* [WHAT YOU WILL DO]: Copy the data exactly, keeping every line intact.

* [EXTRACTED MATERIAL]:
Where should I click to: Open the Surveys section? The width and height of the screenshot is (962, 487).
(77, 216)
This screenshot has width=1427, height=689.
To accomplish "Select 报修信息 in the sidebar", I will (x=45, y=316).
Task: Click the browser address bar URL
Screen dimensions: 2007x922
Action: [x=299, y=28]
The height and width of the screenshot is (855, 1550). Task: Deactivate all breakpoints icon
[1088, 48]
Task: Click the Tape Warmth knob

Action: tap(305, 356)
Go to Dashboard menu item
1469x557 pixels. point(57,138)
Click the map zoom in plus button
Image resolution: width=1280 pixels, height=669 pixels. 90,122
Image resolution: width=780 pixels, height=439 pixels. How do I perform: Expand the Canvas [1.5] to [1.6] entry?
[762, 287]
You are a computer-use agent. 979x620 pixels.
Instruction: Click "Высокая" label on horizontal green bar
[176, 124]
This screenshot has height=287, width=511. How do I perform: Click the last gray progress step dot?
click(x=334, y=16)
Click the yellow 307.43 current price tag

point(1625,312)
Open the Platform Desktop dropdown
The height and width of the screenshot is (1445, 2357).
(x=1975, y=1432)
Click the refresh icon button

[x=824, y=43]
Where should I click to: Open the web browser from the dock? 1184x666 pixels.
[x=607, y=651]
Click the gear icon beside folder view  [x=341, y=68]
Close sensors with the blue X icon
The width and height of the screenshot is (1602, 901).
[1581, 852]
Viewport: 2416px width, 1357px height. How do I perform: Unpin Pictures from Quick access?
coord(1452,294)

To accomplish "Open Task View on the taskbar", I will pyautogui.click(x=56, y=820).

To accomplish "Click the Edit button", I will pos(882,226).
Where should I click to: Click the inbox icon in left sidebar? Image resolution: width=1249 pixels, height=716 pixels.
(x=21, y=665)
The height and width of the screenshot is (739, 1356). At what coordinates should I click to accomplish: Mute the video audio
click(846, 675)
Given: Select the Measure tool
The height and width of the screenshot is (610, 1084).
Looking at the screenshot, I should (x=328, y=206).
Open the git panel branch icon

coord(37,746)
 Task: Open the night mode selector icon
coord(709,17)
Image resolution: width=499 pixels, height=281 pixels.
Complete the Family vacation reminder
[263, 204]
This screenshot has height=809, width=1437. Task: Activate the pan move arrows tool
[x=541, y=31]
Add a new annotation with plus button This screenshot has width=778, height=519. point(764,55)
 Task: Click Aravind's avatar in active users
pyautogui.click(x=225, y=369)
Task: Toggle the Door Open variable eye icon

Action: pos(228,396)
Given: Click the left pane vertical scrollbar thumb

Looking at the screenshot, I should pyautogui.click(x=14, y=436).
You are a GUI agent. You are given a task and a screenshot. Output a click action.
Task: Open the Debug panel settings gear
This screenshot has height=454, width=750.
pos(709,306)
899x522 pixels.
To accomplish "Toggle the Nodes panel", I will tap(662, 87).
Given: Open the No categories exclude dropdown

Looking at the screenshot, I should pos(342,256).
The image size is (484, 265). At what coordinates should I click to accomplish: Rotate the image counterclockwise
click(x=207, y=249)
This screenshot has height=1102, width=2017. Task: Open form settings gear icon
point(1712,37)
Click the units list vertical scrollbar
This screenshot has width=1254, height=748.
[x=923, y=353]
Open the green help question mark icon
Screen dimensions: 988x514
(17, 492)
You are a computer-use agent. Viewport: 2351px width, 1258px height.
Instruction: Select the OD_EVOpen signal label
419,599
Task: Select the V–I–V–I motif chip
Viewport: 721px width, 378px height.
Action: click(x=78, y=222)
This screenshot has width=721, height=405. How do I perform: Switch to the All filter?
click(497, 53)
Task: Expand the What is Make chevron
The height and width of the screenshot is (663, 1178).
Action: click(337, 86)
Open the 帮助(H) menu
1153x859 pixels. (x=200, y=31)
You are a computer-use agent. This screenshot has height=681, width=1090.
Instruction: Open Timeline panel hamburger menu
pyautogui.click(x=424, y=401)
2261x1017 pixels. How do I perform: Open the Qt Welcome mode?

* [SOLUTION TO THE PROBLEM]:
Where should I click to: Open the Surveys section? The width and height of the screenshot is (962, 487).
(77, 216)
This screenshot has width=1427, height=689.
To accomplish "Select 报修信息 in the sidebar", I will (x=45, y=316).
Task: Click the browser address bar URL
Screen dimensions: 2007x922
Action: [x=299, y=28]
The height and width of the screenshot is (855, 1550). Task: Deactivate all breakpoints icon
[1088, 48]
Task: Click the Tape Warmth knob

Action: tap(305, 356)
Go to Dashboard menu item
1469x557 pixels. point(57,138)
Click the map zoom in plus button
Image resolution: width=1280 pixels, height=669 pixels. 90,122
Image resolution: width=780 pixels, height=439 pixels. How do I perform: Expand the Canvas [1.5] to [1.6] entry?
[762, 287]
You are a computer-use agent. 979x620 pixels.
Instruction: Click "Высокая" label on horizontal green bar
[176, 124]
This screenshot has height=287, width=511. How do I perform: Click the last gray progress step dot?
click(x=334, y=16)
Click the yellow 307.43 current price tag

point(1625,312)
Open the Platform Desktop dropdown
The height and width of the screenshot is (1445, 2357).
(x=1975, y=1432)
Click the refresh icon button

[x=824, y=43]
Where should I click to: Open the web browser from the dock? 1184x666 pixels.
[x=607, y=651]
Click the gear icon beside folder view  [x=341, y=68]
Close sensors with the blue X icon
The width and height of the screenshot is (1602, 901).
[1581, 852]
Viewport: 2416px width, 1357px height. How do I perform: Unpin Pictures from Quick access?
coord(1452,294)

To accomplish "Open Task View on the taskbar", I will pyautogui.click(x=56, y=820).

To accomplish "Click the Edit button", I will pos(882,226).
Where should I click to: Click the inbox icon in left sidebar? Image resolution: width=1249 pixels, height=716 pixels.
(x=21, y=665)
The height and width of the screenshot is (739, 1356). At what coordinates should I click to accomplish: Mute the video audio
click(846, 675)
Given: Select the Measure tool
The height and width of the screenshot is (610, 1084).
Looking at the screenshot, I should (x=328, y=206).
Open the git panel branch icon

coord(37,746)
 Task: Open the night mode selector icon
coord(709,17)
Image resolution: width=499 pixels, height=281 pixels.
Complete the Family vacation reminder
[263, 204]
This screenshot has height=809, width=1437. Task: Activate the pan move arrows tool
[x=541, y=31]
Add a new annotation with plus button This screenshot has width=778, height=519. point(764,55)
 Task: Click Aravind's avatar in active users
pyautogui.click(x=225, y=369)
Task: Toggle the Door Open variable eye icon

Action: pos(228,396)
Given: Click the left pane vertical scrollbar thumb

Looking at the screenshot, I should pyautogui.click(x=14, y=436).
You are a GUI agent. You are given a task and a screenshot. Output a click action.
Task: Open the Debug panel settings gear
This screenshot has height=454, width=750.
pos(709,306)
899x522 pixels.
To accomplish "Toggle the Nodes panel", I will tap(662, 87).
Given: Open the No categories exclude dropdown

Looking at the screenshot, I should pos(342,256).
The image size is (484, 265). At what coordinates should I click to accomplish: Rotate the image counterclockwise
click(x=207, y=249)
This screenshot has height=1102, width=2017. Task: Open form settings gear icon
point(1712,37)
Click the units list vertical scrollbar
This screenshot has width=1254, height=748.
[x=923, y=353]
Open the green help question mark icon
Screen dimensions: 988x514
(17, 492)
You are a computer-use agent. Viewport: 2351px width, 1258px height.
Instruction: Select the OD_EVOpen signal label
419,599
Task: Select the V–I–V–I motif chip
Viewport: 721px width, 378px height.
Action: click(x=78, y=222)
This screenshot has width=721, height=405. How do I perform: Switch to the All filter?
click(497, 53)
Task: Expand the What is Make chevron
The height and width of the screenshot is (663, 1178).
Action: click(337, 86)
Open the 帮助(H) menu
1153x859 pixels. (x=200, y=31)
You are a computer-use agent. This screenshot has height=681, width=1090.
Instruction: Open Timeline panel hamburger menu
pyautogui.click(x=424, y=401)
2261x1017 pixels. How do I perform: Open the Qt Welcome mode?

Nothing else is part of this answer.